His belief in you will have grown considerably but his self-confidence will need a boost so drop a last bumper in the corner, walk him away but DO NOT pick it up. Turn your dog around and send him as before but this time let him find the bumper exactly where he expects it to be.
This drill works best along a straight path or track.
Stand on the path with a bird boy standing upwind, directly facing you, 80 yards away. Have him fire a shot and throw a bird.
Send your dog for the mark and as he reaches the half-way stage have the second bird boy drop another bird 20 yards behind him.
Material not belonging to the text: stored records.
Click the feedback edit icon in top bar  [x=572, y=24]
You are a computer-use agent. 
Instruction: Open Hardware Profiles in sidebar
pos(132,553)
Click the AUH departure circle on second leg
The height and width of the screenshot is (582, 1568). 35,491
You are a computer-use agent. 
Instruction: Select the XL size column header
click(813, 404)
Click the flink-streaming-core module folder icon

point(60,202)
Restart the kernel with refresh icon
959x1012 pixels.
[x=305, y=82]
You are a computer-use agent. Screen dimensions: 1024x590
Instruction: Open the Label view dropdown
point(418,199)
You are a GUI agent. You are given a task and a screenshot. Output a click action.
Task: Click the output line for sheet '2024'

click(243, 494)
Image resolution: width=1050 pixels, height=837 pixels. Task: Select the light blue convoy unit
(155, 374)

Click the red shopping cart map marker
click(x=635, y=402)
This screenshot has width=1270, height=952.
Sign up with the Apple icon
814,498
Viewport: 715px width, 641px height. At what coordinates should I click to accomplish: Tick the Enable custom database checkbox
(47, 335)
Before your dog reaches the first bird stop him. Now blow your 'hunt back' whistle. He will not have seen the second bird down, nor will he be able to scent it and he won't believe you. He will naturally want to go for the first bird with the scent drifting towards him but do not let him have his way. Insist he obeys your hunt back command and as he does so he will walk right into the second bird.
The reason you are on a pathway is to encourage your dog to come back in a straight line and successfully find the second bird. This drill tends to fall apart in an open field as your dog can hunt back without finding the second bird.
Now change the location and run the same drill but always end by giving him a straightforward mark.
With a little imagination you can run all these drills on water but make sure your dog is already 100 percent on land before you try.
Think through the layout and the wind direction before your dog comes out of the truck, most problems can be avoided with a little pre-planning.
All the above drills are extremely effective techniques for developing your dog's confidence in you. They are intended for experienced dogs with lots of self-confidence but are totally inappropriate for nervous young dogs lacking in experience.
Blue always benefits from a team building session at the start of the season but he's a secure, experienced dog who knows his place in the world. Were I to run these with Harris, my 'Velcro' dog, they would destroy him. Harris is only 18 months old, still learning his trade and constantly looking for my approval, running drills that prove him wrong would completely undermine his confidence.
These are exercises intended for well-trained, experienced retrievers but totally inappropriate for teaching casting to a badly schooled dog.
Use this information as your secret weapon to rebuild teamwork in your older more experienced dogs who already understand all the commands but are not eager to comply.
This column was excerpted from Vic Barlow's book, "British Training for American Retrievers."